Back in March, Bullock’s bipolar disorder struck him hard, and the second-year resident needed treatment following a suicide attempt. Eventually, “multiple providers cleared me to go back to work, but my institution still required their own formal evaluation by the well-being committee despite my never having any workplace issues,” he says. “I had to complete an extensive psychiatric evaluation that included multiple drug tests and personality tests. I was told I couldn’t return to work without agreeing to many conditions, including that I do a specific type of therapy.”
Since then, he says, the institution is working to redesign their competency-related procedures. Still, he worries that his experience could squash others’ willingness to get treatment.
“I recognize that this is a complex issue and that institutions want to keep patients and providers safe,” he adds. “I know it may be challenging to find the best answers. But whatever those answers are, we’re certainly not there yet.”
Silenced by stigma
In April, hoping to help staff deal with the crushing effects of the pandemic, New York’s Icahn School of Medicine at Mount Sinai opened the Center for Stress, Resilience, and Personal Growth. There, all Mount Sinai Health System employees can access a range of mental health services for free.
But a key question in leaders’ minds has been whether staff would avoid the services given the long-standing stigma surrounding mental health care. One study, for example, found that 73% of emergency physicians expect stigma at work for seeking treatment.
And while physicians say getting treatment anywhere risks some stigma, getting help at work can be particularly concerning. That’s unfortunate since accessing care elsewhere can be costlier and more time-consuming, experts say.
“There’s always been a segment of our community that asks questions like, ‘Will my visit be documented in the hospital’s electronic health record?’ Yes, the possibility exists that a colleague could open up your record, but doing that is highly sanctionable,” says Mount Sinai Chief Wellness Officer Jonathan Ripp, MD. “Still, the fear that someone may do that is very real.”

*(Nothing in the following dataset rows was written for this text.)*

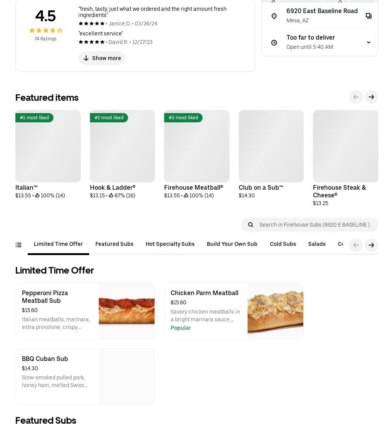Show more customer reviews

[102, 58]
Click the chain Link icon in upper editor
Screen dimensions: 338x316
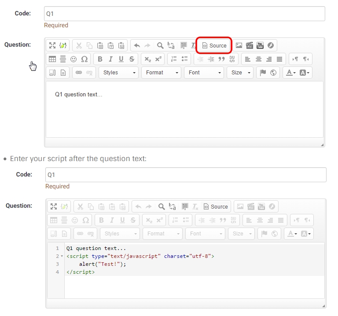[x=79, y=73]
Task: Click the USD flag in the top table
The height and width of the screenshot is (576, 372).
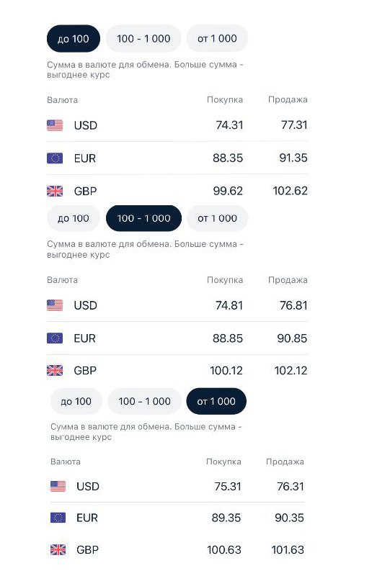Action: [55, 125]
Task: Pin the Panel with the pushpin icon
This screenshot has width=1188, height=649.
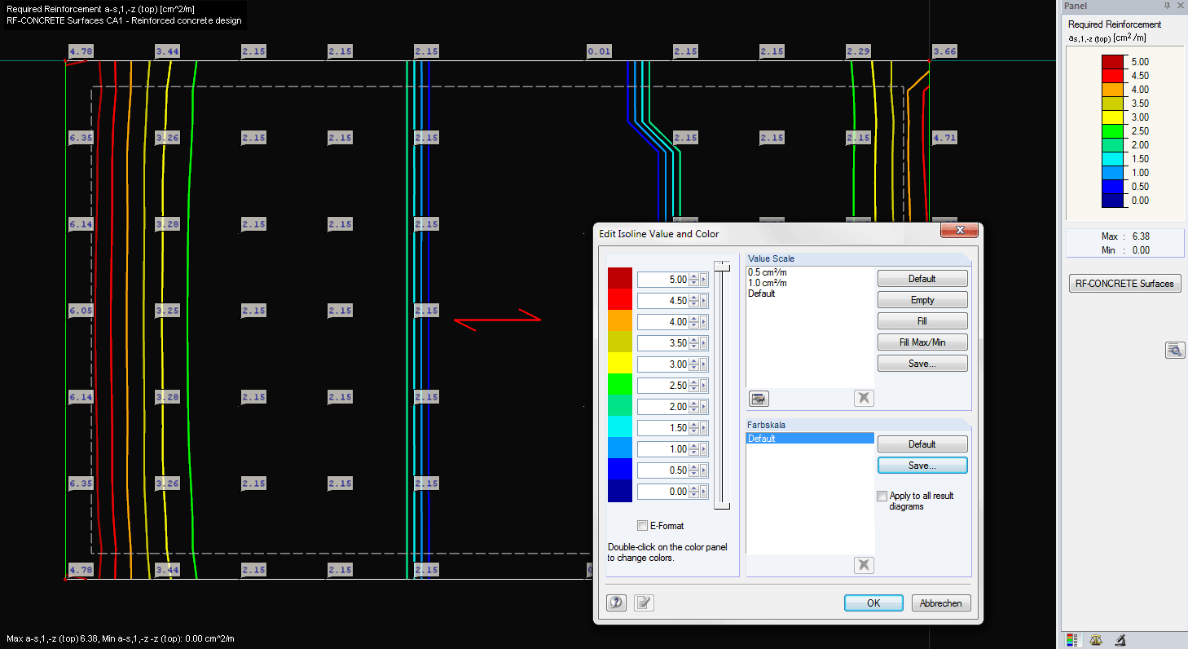Action: tap(1168, 6)
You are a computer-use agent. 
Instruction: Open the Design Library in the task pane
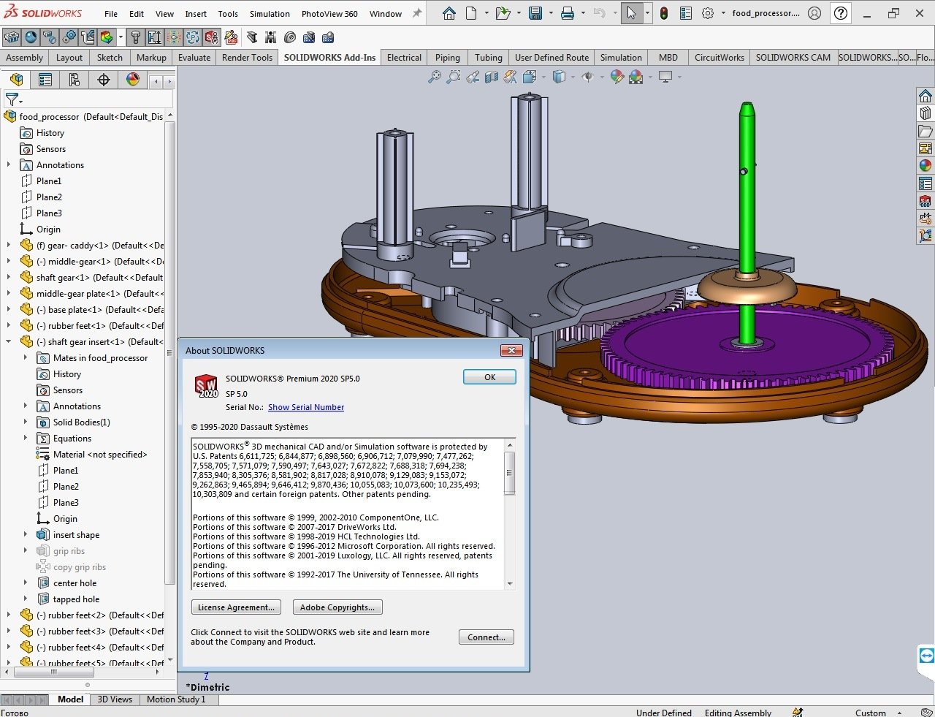[x=926, y=113]
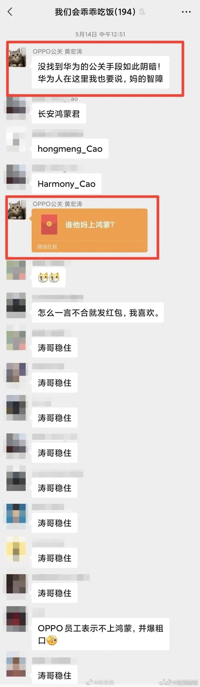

Meanwhile, leaders at Mount Sinai, Stanford, and other institutions are launching communications campaigns designed to chip away at the wall of stigma that can bar doctors from seeking mental health care.
“A number of barriers come from a mindset that physicians are supposed to be superhuman. Instead, we should be setting professional norms that medicine is an emotionally demanding profession and that it’s common at times to need help.”
Tait Shanafelt, MD
Chief wellness officer at Stanford Medicine
As Harsh was considering treatment, he recalled numerous emails from his supervisor urging residents to connect if they were struggling. He also knew his program had a therapist on staff specifically for residents. “[My supervisor] gave me so much incredible support,” he says. “I was very, very relieved that the reception I got was quite the opposite of what I feared.”
That response was so important, Harsh says, because trainees too often absorb subtle messages that weakness is simply unacceptable.
“In small interactions throughout medical school, even just in body language, you learn that you need to handle stressful situations flawlessly,” he says. “Most of the time, it’s not explicitly stated. You just know that when it comes to mental health, keep it quiet.”
Shanafelt highlights the need to alter some crucial elements of the medical culture.
“While important, we can’t blame all obstacles to treatment on issues like licensing questions,” he says. “A number of barriers come from a mindset that physicians are supposed to be superhuman.”
“Instead, we should be setting professional norms that medicine is an emotionally demanding profession and that it’s common at times to need help. When you experience one of those seasons in your career, it’s normal, it’s supported, it’s expected that you get help,” Shanafelt says. “Changing that mindset is crucial work we have to do in the house of medicine,” he adds. “No one can fix that but ourselves.”